Friday, February 24, 2012

Is 99.8% Secure Secure?

Guest post by Janos Simon

A group of researchers (Arjen Lenstra and collaborators  from EPFL Lausanne and James Hughes from Palo Alto) published a study, Ron was wrong Whit is right, of new vulnerabilities of cryptosystems. The New York Times picked up the story. Although Lenstra et al discuss several cryptosystems, their results are particularly relevant to those based on RSA. The title mirrors their conviction that cryptosystems based on a single random element have fewer key generation problems than RSA, that uses two random primes.

The technical problem they identify in RSA is the following: The RSA cryptosystem uses a modulus n that is the product of two large "random" primes p and q. Actual keys may not be truly random, and this may cause several possible problems:

1. Different users may end up with the same n. Since a user knows the factors p, q, she will be able to decrypt the data of any user with the same modulus.

2. If two users share one of the factors, (user A's modulus is pq, user B's is pr) they will be able to decrypt each other's data. Given two moduli, one can use the Euclidean algorithm to determine whether they have a common factor, and find it if it exists.

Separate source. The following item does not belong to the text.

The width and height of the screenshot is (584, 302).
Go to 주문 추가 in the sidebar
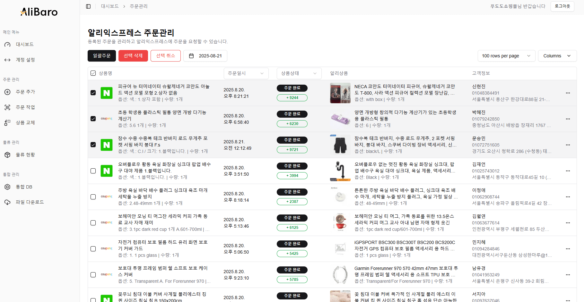[x=25, y=92]
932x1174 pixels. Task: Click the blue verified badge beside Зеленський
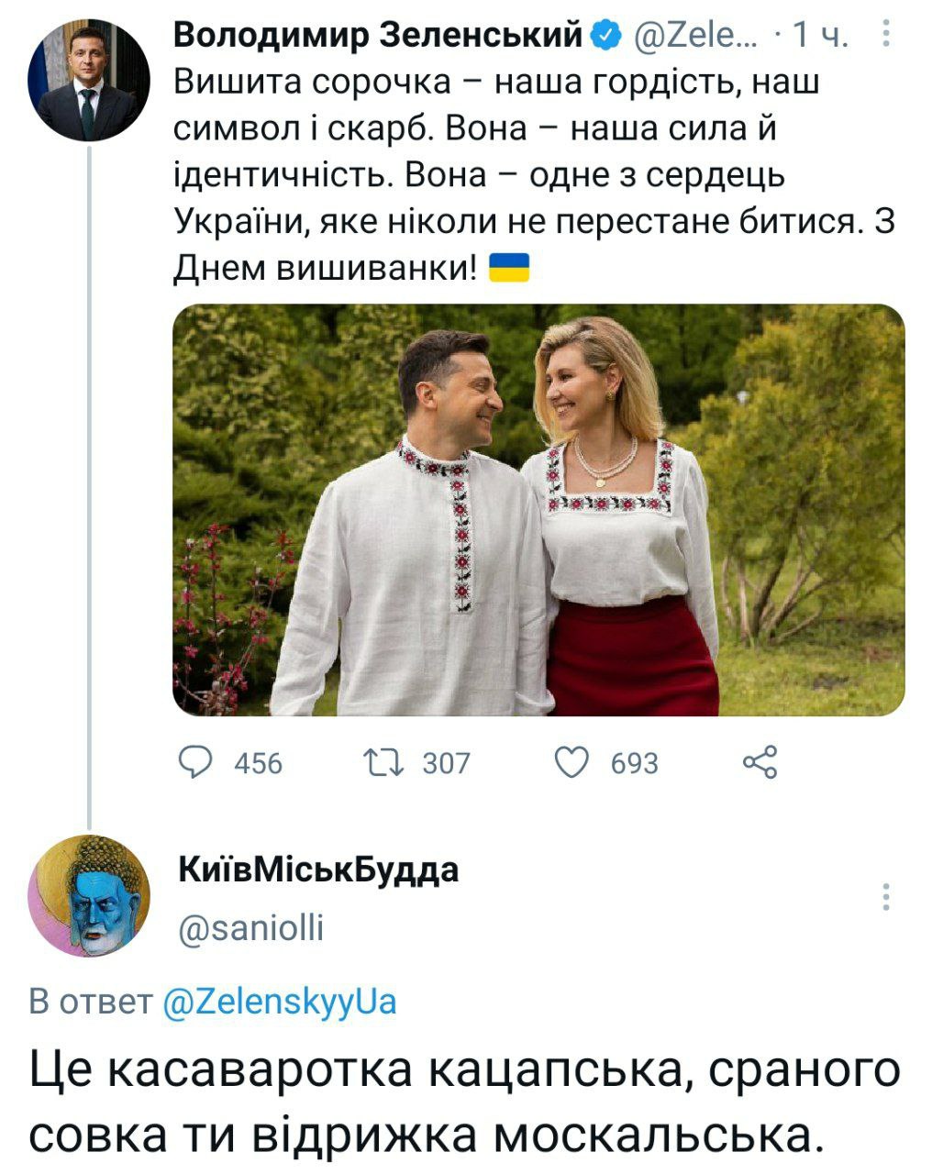click(x=607, y=36)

Note that the second vulnerability is more insidious: in the first only the user with the matching key can decrypt the messages of its mate, while anyone can  explore the web looking for pairs of keys with a common factor.

The lack of randomness in key generation may be caused by bad choices for the seed of a random number generator. As an extreme example, devices may be shipped with a standard common seed. In this case all devices would generate the same n. In general, if the collection of seeds is a low entropy set, with high probability insecure keys will be generated.

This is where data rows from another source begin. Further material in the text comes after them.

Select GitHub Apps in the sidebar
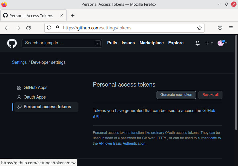238x166 pixels. (35, 88)
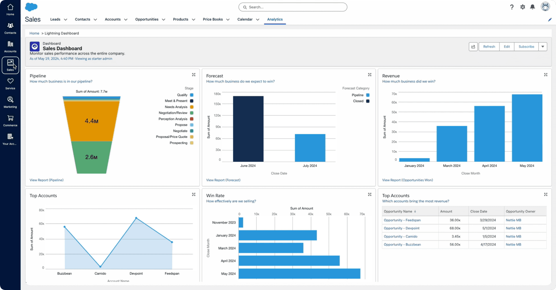Open the Marketing app in sidebar
Viewport: 556px width, 290px height.
pos(10,102)
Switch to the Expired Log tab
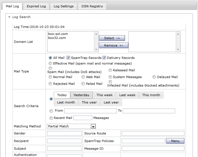Viewport: 198px width, 157px height. (36, 6)
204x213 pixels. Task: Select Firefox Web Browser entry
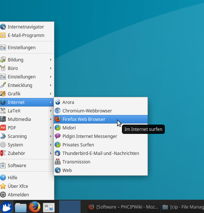tap(101, 119)
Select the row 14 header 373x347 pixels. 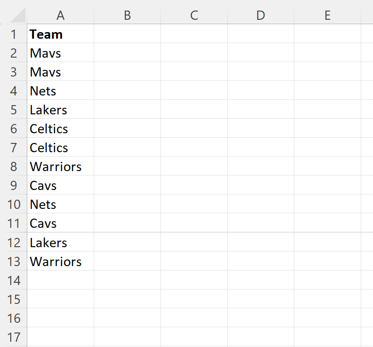coord(14,280)
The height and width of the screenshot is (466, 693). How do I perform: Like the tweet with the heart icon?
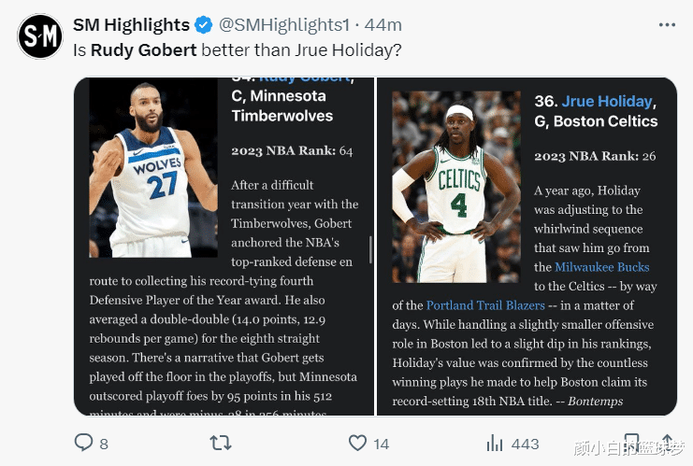tap(357, 443)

The EPFL group collected 11.7 million public keys "while avoiding activities that our  system administrators may have frowned upon" and essentially found that about 99.8% of the keys were not insecure (to the extent that they did not suffer from the vulnerabilities above.)

Is this secure enough?

Note that .2 percent of 11 million is tens of thousands of bad keys.

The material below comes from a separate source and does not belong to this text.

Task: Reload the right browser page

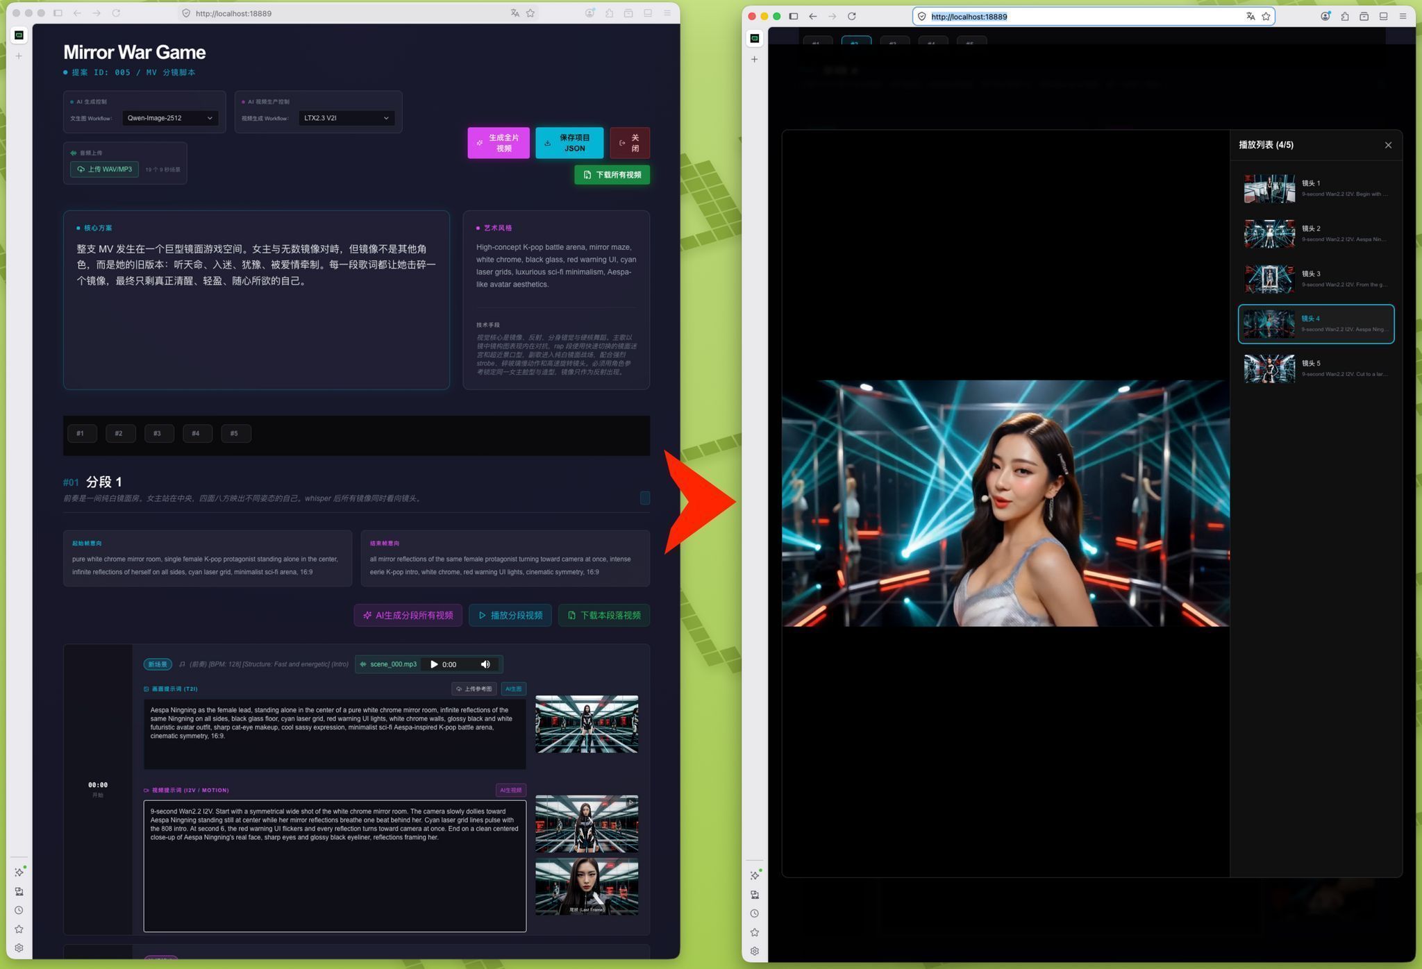Action: [x=851, y=17]
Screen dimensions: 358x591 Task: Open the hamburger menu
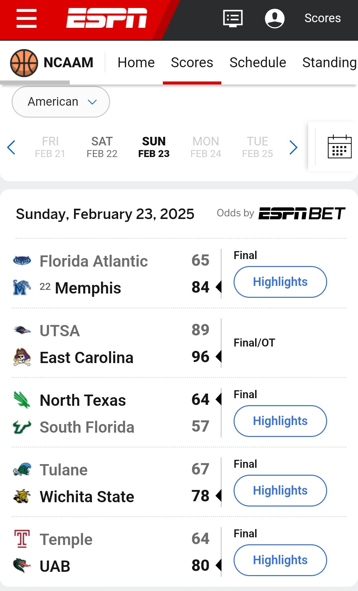pyautogui.click(x=27, y=19)
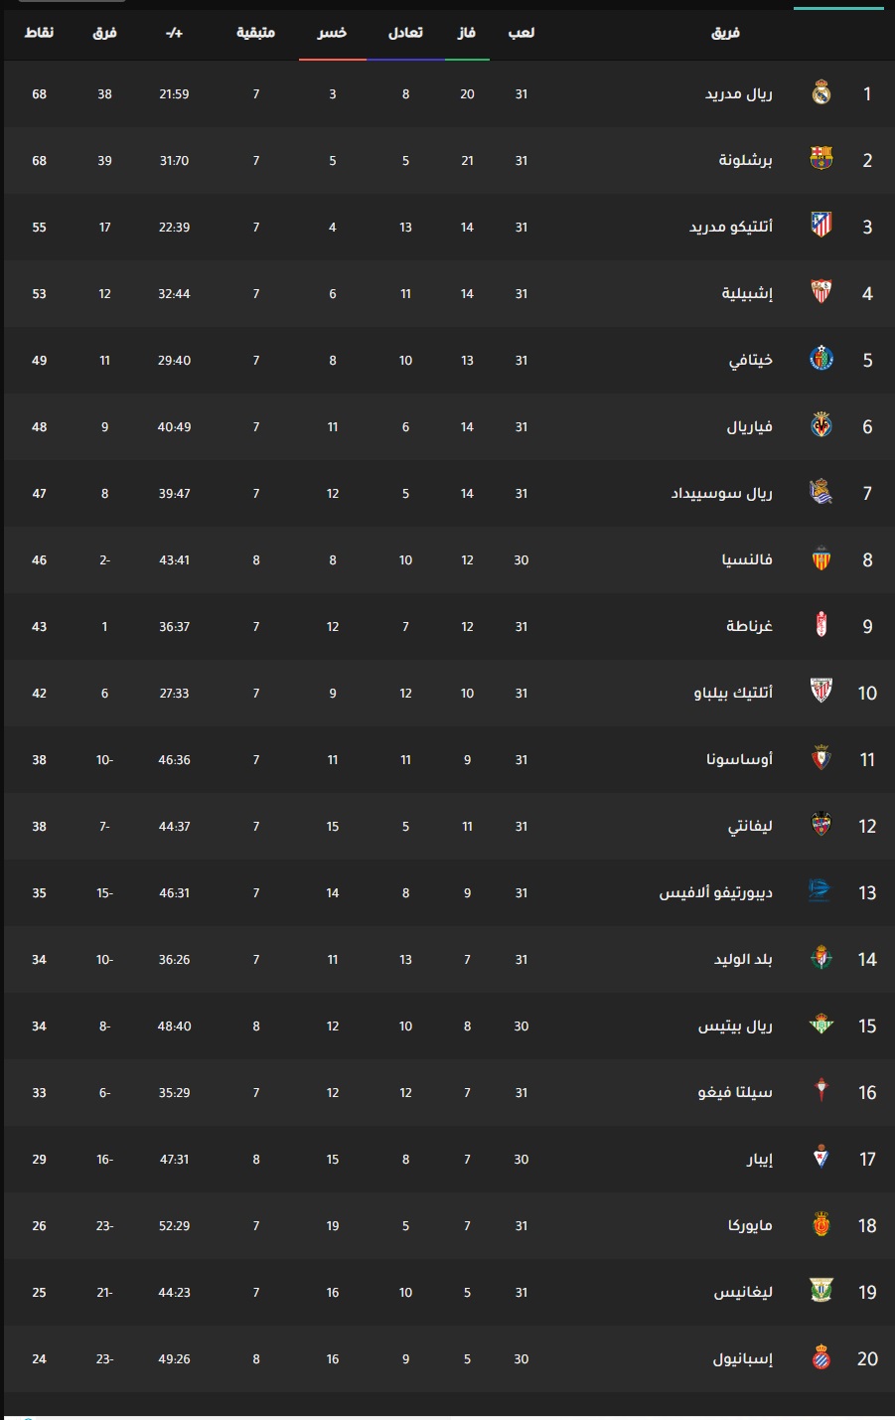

To make matters murkier, another group with researchers from the University of Michigan and UCSD did a somewhat similar experiment. Their results are not published yet, but one of the authors, Nadia Heninger blogs about their results in Freedom to Tinker. They find a similar proprtion of bad keys, but they claim that the vulnerability mostly occurs with embedded devices like firewalls and routers, so "important" keys like bank certificates are not affected. Lenstra et al disagree.

Perhaps we should be happy that these vulnerabilities are not due to weak Theory, but to bad implementations of good theoretical ideas....

9 comments:

  1. Its a very interesting paper, and a fascinating security flaw, but it seems that the title of their paper is ill advised.

    First of all, the problem is not with RSA but with random number generation in embedded systems.

    Second of all, why is it Ron that was wrong (and not also Adi and Len?) and Whit (and not also Martin) that was right?

    As far as I can tell, the title of the paper is unsupported by its contents, even though the contents make for a very interesting paper.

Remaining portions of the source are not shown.